- **TASK GOAL**:
Answer these from the download manager walkthrough:
(a) What port does Phoenix run on by default?
(b) What four states can a download be in?
(c) What in-memory data store would a real-life application use to temporarily hold download requests?

#### DOCUMENT EXTRACT

We are not going to dive into the details of the DownloadManager.HordeRegistry, DownloadManager.HordeSupervisor, and DownloadManager.NodeObserver, since we already did in the last part. Still, they are the modules needed to make Horde work appropriately in a cluster of dynamic nodes, so we will just copy them and rename their namespace to match the current DownloadManager. Since we will start multiple nodes and Phoenix runs in port 4000 by default, we will have issues due to the port already taken by the first instance that we start. Let's change the development configuration so that it takes the port number from the environment:

# ./config/dev.exs

use Mix.Config

config :download_manager, DownloadManagerWeb.Endpoint,
  http: [
    port: String.to_integer(System.get_env("PORT") || "4000")
  ],
  # ...

Last but not least, let's get rid of all the predefined Phoenix styles and, to create a simple yet beautiful UI, let's add the Tailwind CSS CDN stylesheet link:

# ./lib/download_manager_web/templates/layout/root.html.leex

<!DOCTYPE html>
<html lang="en">
  <head>
    # ...

    <link href="https://unpkg.com/tailwindcss@^2/dist/tailwind.min.css" rel="stylesheet">

    # ...
  </head>
  <body>
    <%= @inner_content %>
  </body>
</html>

We are not going to do an in-depth exploration of the styles either. However, you can find all the files in the example repository, and this is how the final result looks like:

The downlad struct and repository

With the basic project structure ready, let's start working on the download request logic. First of all, let's define what a download request looks like:

# ./lib/download_manager/download.ex

defmodule DownloadManager.Download do
  alias __MODULE__
  alias DownloadManager.Token

  @pending_state :pending
  @processing_state :processing
  @error_state :error
  @ready_state :ready

  @enforce_keys [:id, :state, :user_id]

  defstruct [
    :file_url,
    :id,
    :state,
    :user_id
  ]

  def new(params) do
    with {:ok, user_id} <- Keyword.fetch(params, :user_id) do
      %Download{
        id: Token.generate(),
        state: @pending_state,
        user_id: user_id
      }
    end
  end
end

The DownloadManager.Download struct holds the following data:

  • id: the unique internal ID of the download.
  • state: the current state of the download, which can be any of :pending, :processing, :error, or :ready.
  • file_url: the downloadable file's URL.
  • user_id: the ID of the user who requested the download.

We are also adding a convenient new/1 helper function to build download structs, which by default sets an randomly generated :id value along with the :pending state. In a real-life application, we would temporarily store download requests in some sort of in-memory data storage like the good old Redis. However, we will stick to our no-external-dependencies approach and define a new module that serves as the download request repository:

# ./lib/download_manager/download/repo.ex

defmodule DownloadManager.Download.Repo do
  alias DownloadManager.Download

  @adapter Application.compile_env(:download_manager, __MODULE__)[:adapter]

  @type user_id :: String.t()

########
#### DATASET

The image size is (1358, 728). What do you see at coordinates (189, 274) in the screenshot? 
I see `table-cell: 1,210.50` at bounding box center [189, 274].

########
#### DATASET

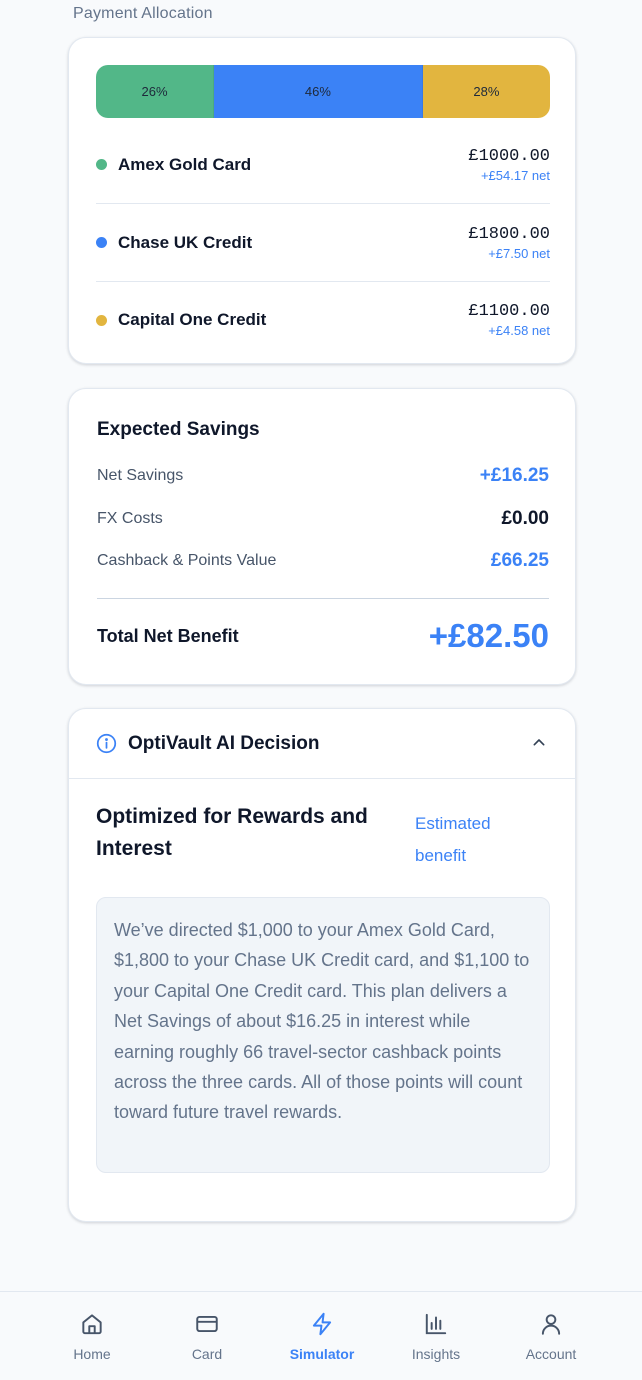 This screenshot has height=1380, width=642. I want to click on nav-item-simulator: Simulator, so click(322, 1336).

########
#### DATASET

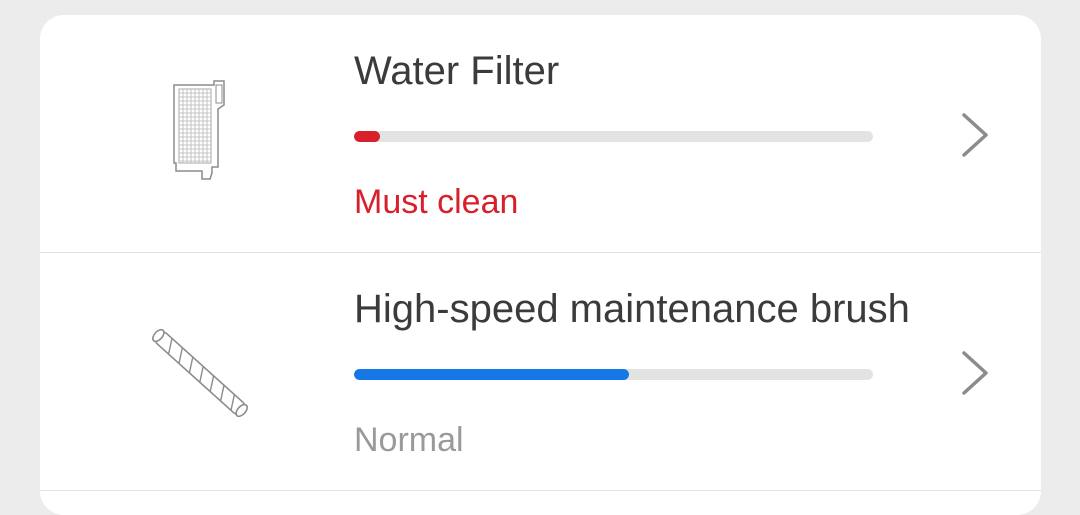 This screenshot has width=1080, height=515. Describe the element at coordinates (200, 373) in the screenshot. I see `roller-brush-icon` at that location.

########

- **WRITTEN REPLY**:
(a) 4000
(b) :pending, :processing, :error, and :ready
(c) Redis